The occurrence of such a war in the near future was one of the standard assumptions of post-World War II science fiction (sf). Isaac Asimov's Empire series made this assumption whereas his Robots series did not. Thus, when the two series merged, an inconsistency had to be ironed out: the radioactivity of Earth in the Imperial period resulted not after all from a nuclear war in the near future but from attempted genocide during the intermediate Outer Worlds period.
In "The Bitter Bread," (Explorations, New York, 1981) after the Armageddon War, a puritanical form of Christianity becomes the state-sponsored ideology. Anderson does a typically expert job of showing us a future society that is not what we expect but that, of course, is taken for granted by the people living in it. Astronautics coexists with older forms of social organization. Homosexuality and fornication are illegal while Earth is ruled by a line of "Protectors" with names like Enoch IV and David III. This is not what we want but is what we could get after a global social breakdown - I do not say after a global nuclear war because I do not think that we could have anything after that.
Still reading this story for the first time, I have not yet encountered any unfamiliar vocabulary but maybe a couple of proof-reading points:
"...hills where sheep still gaze..." (p. 82) presumably should have been "...hills where sheep still graze...";
"...sending messages or gifts to the men they would never remeet in his life" (p. 83) should have ended "...this life"?
This story is yet another new combination of familiar Andersonian ingredients.
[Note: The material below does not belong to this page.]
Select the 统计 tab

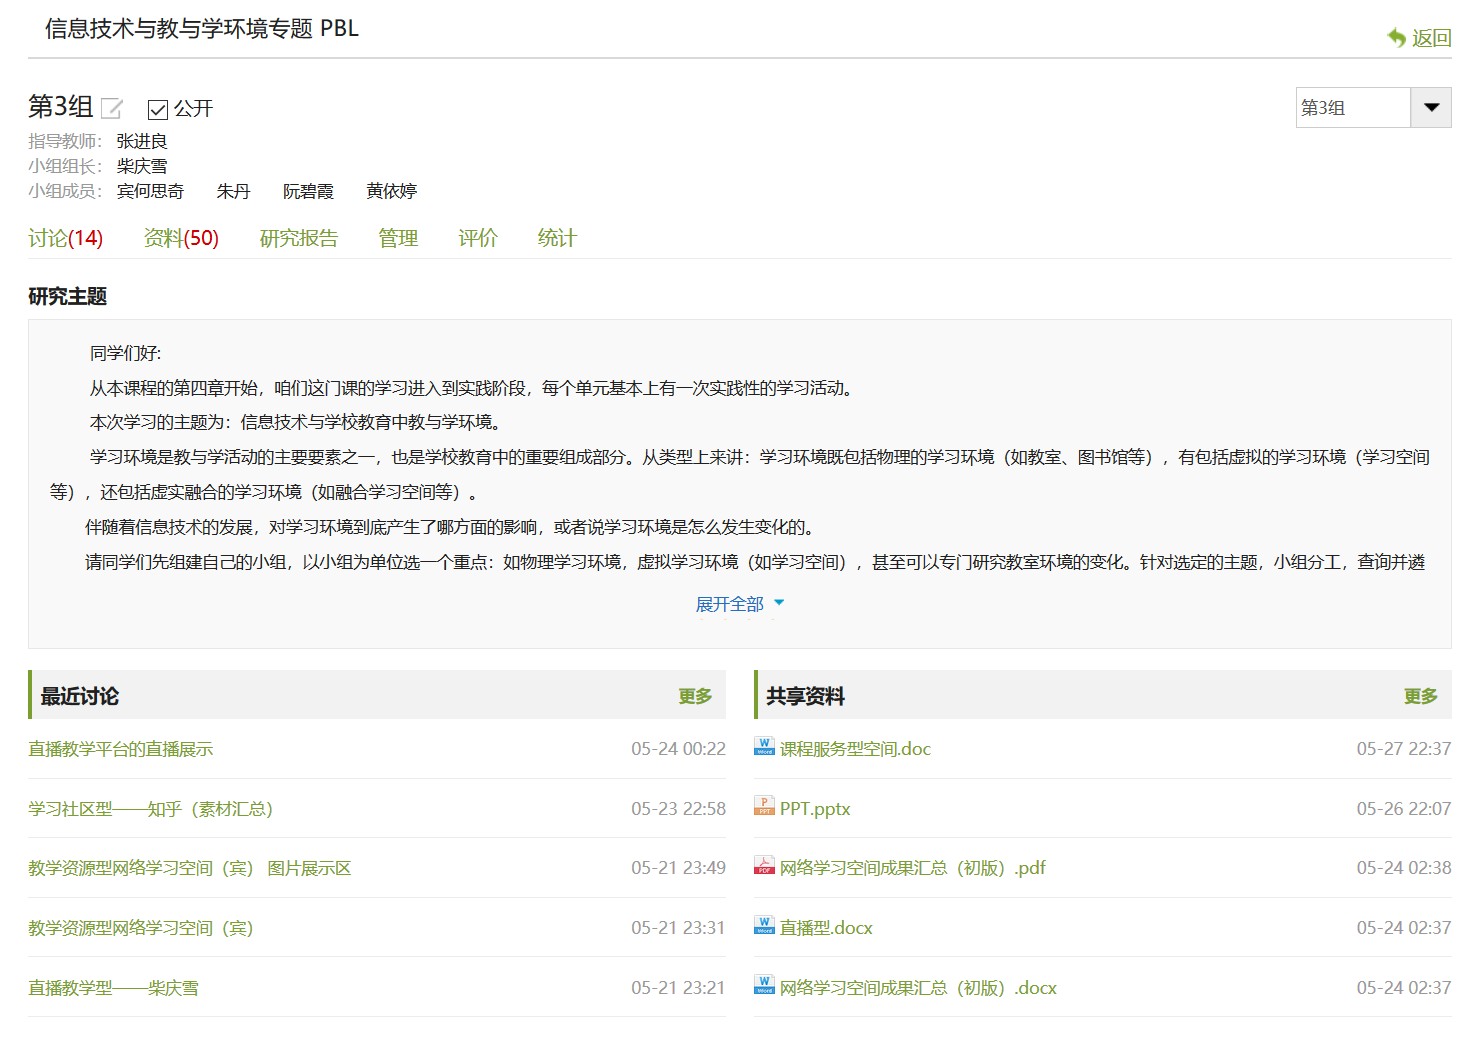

The next ingredient is an unusual stellar system, in this case one containing both a recent blue giant supernova and the neutron star remnant of an earlier supernova. The first explosion should have flung the two stars apart so why are they still orbiting one another? It is theorized that a still earlier explosion had expelled these two bodies on a trajectory that had preserved their proximity.
The stated reason for sending human explorers:
"'We could not tell what observations to program [unmanned probes] for. Only man has the flexibility to see the unforeseeable.'" (p. 91)
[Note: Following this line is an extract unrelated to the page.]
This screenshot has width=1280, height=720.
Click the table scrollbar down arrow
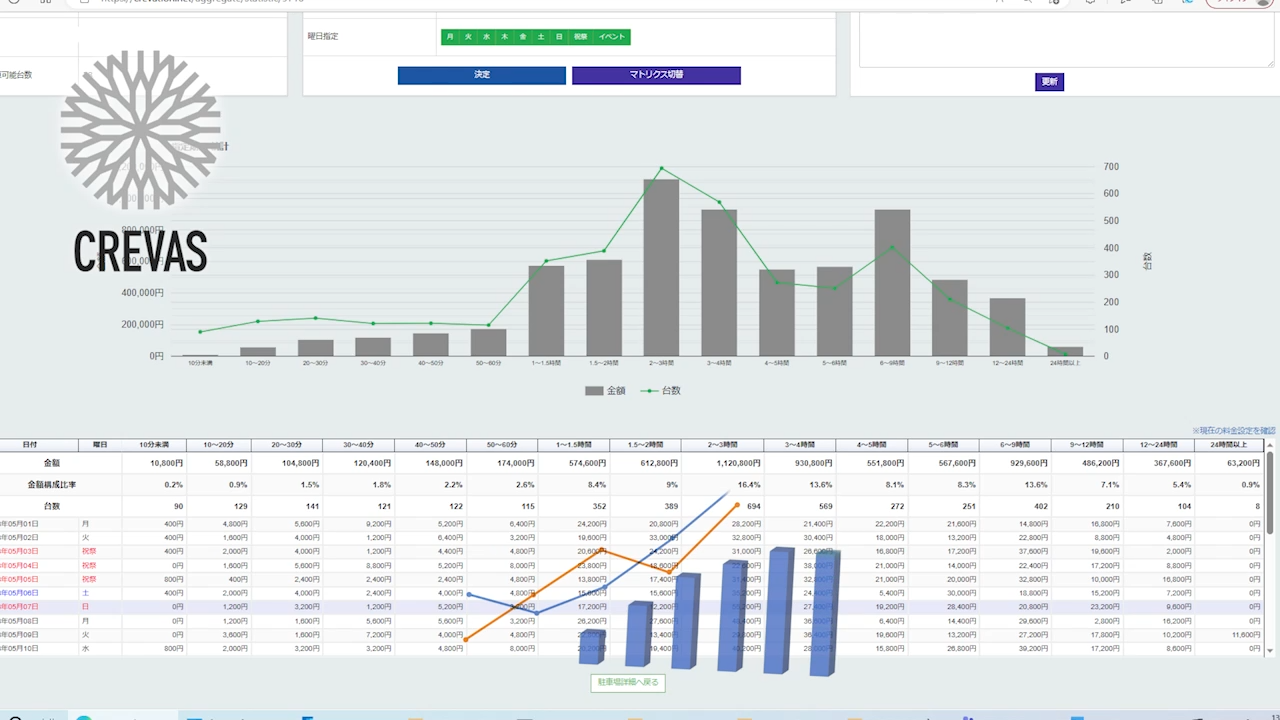click(x=1271, y=651)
- exactly echoes Anderson's words in his Introduction that I quoted in the previous post.
A third ingredient is space explorers coping when their technology fails, as in The Enemy Stars and some other works.
One final point here: a pastor objects to a single woman traveling in close quarters with men because it would be difficult for her not to reveal "'...what should not be revealed...,'" because she "'...could not help arousing lust...'" and because the mere sight of her by men condemned, by circumstances explained in the story, to lifelong celibacy might "'...weaken their resolve to accept the will of God...'" etc. (p. 100) (There is more like this.)
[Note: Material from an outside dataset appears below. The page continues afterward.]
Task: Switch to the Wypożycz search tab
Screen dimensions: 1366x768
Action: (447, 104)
I can only find the pastor's remarks obscene. I suspect that some of us would have preferred death in the Armageddon War rather than survival into a society controlled by people with ideas like that.
1 comment:
Hi, Paul!
While, as a Catholic, I would no doubt disagree with many of the theological views of the Established Church of the Protectorate we see in "The Bitter Bread." But I would agree and sympathize with the pastor's views about the wisdom of a woman traveling and living with men who could never again hope for a normal married life. To me, what the pastor said was merely common sense.
Hard and harsh tho the Protectorate of "The Bitter Bread" might seem to us, it also does not seem all that bad. One of the other characters described it in terms boiling down to it being not much more than a policeman trying to keep the peace over a ravaged world struggling to rebuild after the ruin of the Armageddon War.